Is there a website like go compare that allows you to compare motorhome insurance rather than ringing round?


----------



## Deleted member 2636 (Jan 27, 2011)

Not that I am aware of Phil. I ended up with Comfort and am paying less than I do for the B. car


----------



## Dezi (Jan 27, 2011)

Phil said:


> Is there a website like go compare that allows you to compare motorhome insurance rather than ringing round?


 


Not a website, but one of the motorhome mags (Somebody help me out with the name please) does an excellent comparison of all the top providers each year. 

Dezi


----------



## AndyC (Jan 27, 2011)

Dezi said:


> Not a website, but one of the motorhome mags (Somebody help me out with the name please) does an excellent comparison of all the top providers each year.
> 
> Dezi


The now defunct Motorcaravan Magazine used to do this.

AndyC


----------



## John H (Jan 27, 2011)

If you google "motorhome insurance" then all the standard comparison sites (gocompare, compare the market etc) appear. I haven't used any of them and don't know if they cover all the possibilities but presumably they will give you a reasonable spread.


----------



## Dezi (Jan 27, 2011)

Hi, WhichMotorhome is the magazine & the last full insurance comparison revue that I have is March 2010. 

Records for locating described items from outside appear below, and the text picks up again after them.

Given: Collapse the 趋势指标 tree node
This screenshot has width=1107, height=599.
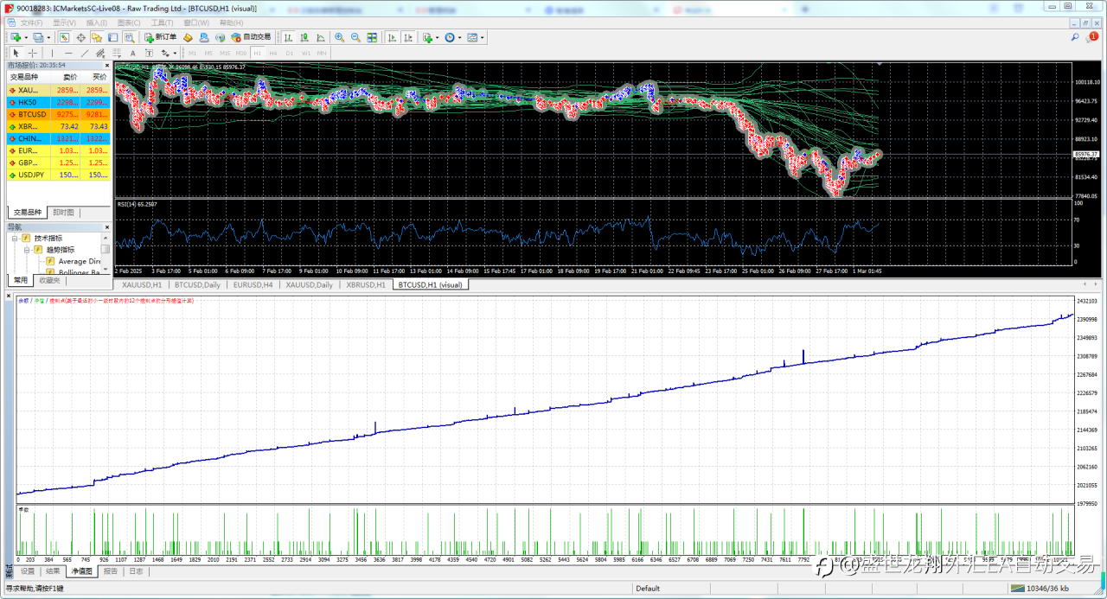Looking at the screenshot, I should coord(27,250).
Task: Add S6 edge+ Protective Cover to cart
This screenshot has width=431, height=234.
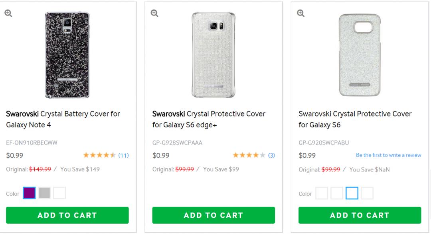Action: (x=214, y=215)
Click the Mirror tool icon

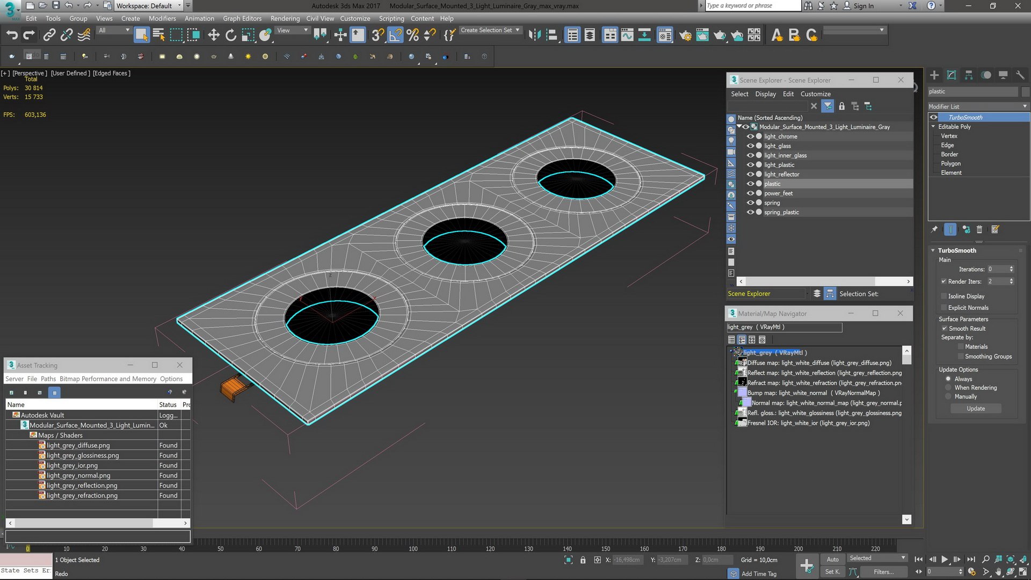[534, 35]
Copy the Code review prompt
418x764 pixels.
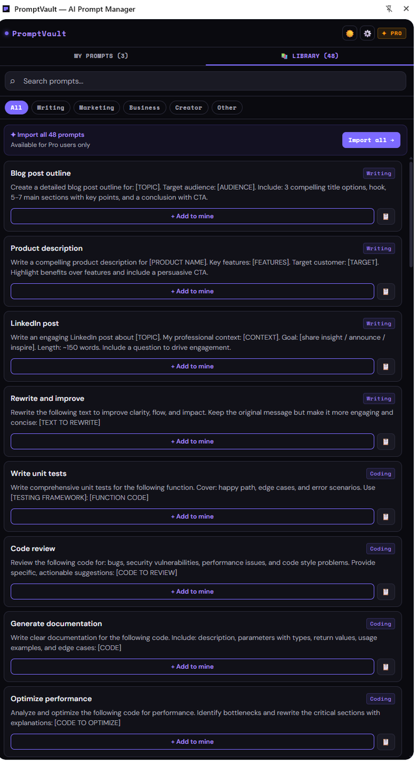pos(385,592)
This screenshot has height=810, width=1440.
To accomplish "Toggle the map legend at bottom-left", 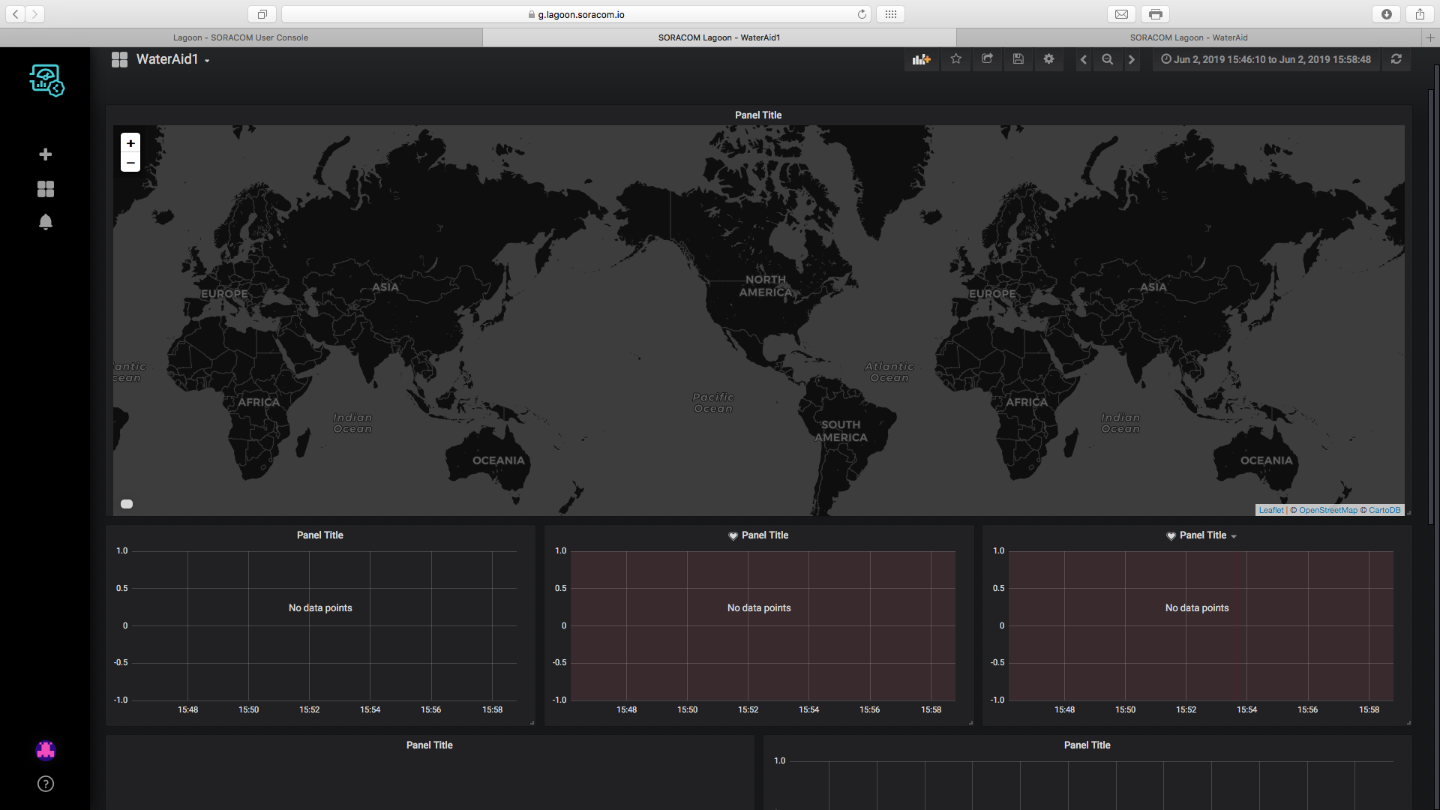I will click(127, 504).
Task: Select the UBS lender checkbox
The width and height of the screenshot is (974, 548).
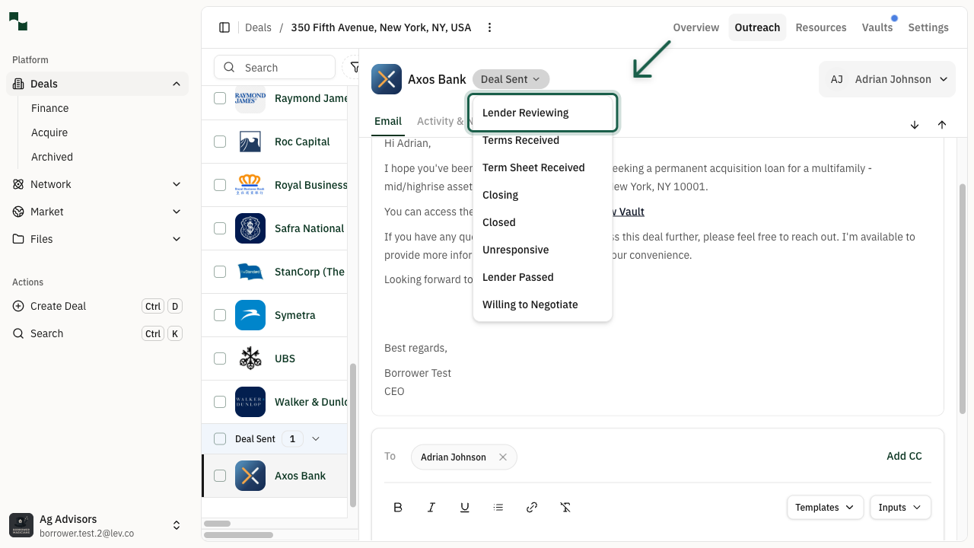Action: 220,358
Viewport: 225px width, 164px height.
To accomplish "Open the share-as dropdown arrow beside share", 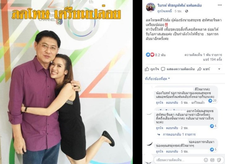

I understand that one revue is produced each year around the same time.

Dezi


----------



## Admin (Jan 27, 2011)

thanks

maybe we should have a thread to find out which insurance companies people use a see what their opinions are to give people a guide.


----------



## sundown (Jan 27, 2011)

Phil said:


> thanks
> 
> maybe we should have a thread to find out which insurance companies people use a see what their opinions are to give people a guide.


 

what a great idea, it could, and probably will, 
save quite few quid for many members.
Maybe you should consider putting it in a 
"members only" category
After all, If people could save ££££s
by reading the thread
then why not re-direct £15 of their savings to 
"Wildcamping"


----------



## John H (Jan 27, 2011)

It might sound good in theory but in practice it is difficult to see how it would work. Everybody has different needs and circumstances - age, length of driving experience, accident record, size of engine, size of van, age of van, extent of use, country of use, location of storage, etc etc. That is why the comparison sites ask you so many questions. And the information they have is constantly being updated; ours would not be. It is clear from previous threads that a company which is regarded as the bees knees by one poster wouldn't be touched with a barge pole by the next. For what its worth, I use Safeguard and have found it to be the cheapest and best for my needs and circumstances (just over £300 currently for a five year old 3.5 tonne van and with 12 months European cover, including breakdown recovery)


----------



## sundown (Jan 27, 2011)

I still think its a good idea
as many people are new to motorhomes
and don't know where to start looking for Insurance.
a thread like this could, at least, give them the names of some 
insurance companies recomended by members
so they could do their own "go compare"
ps. I am also with safeguard, which I find, suits my needs best!


----------



## John H (Jan 27, 2011)

sundown said:


> I still think its a good idea
> as many people are new to motorhomes
> and don't know where to start looking for Insurance.
> a thread like this could, at least, give them the names of some
> ...


 
Fair enough, but if all you want is the names of companies that are used by members then that information is already in this forum - we don't need another thread.


----------



## AyGee (Feb 4, 2011)

*Compare Insurance*

I've just renewed my MH insurance. There doesn't seem to be a comparison web site for MH's, so after ringing round I came up with the following:-
SAGA - £947.40
Adrian Flux - £895.64
Safe Guard - £510.92
Comfort - £371.07
SureTerm - £ 271.46

OK so I nearly wrote off my company car in 2008 but these were all for the same cover.  Guess who got my business!

AyGee


----------



## milton (Feb 4, 2011)

I am new to owning a motorhome and found the insurance business a minefield.  One major problem I had was the need for business use due to being self-employed in a small way and using my wendy-house on wheels as accommodation on site - most didn't want to know, including Safeguard - they told me nobody ever uses a motorhome for business use because it is only a leisure vehicle, and they quoted me £400 anyway!
In the end I went with NFU Mutual who have insured my car for years: they added the van on to my existing car policy: only increased the premium by about £150, and don't have a problem with including business use.  They seem to be a sensible company and very easy to deal with.  The only problem for some people will be they don't seem to like some postcode areas that are attached to cities, mainly because they were originally only for the National Farmers Union (we are not farmers but we do wear muddy wellies!)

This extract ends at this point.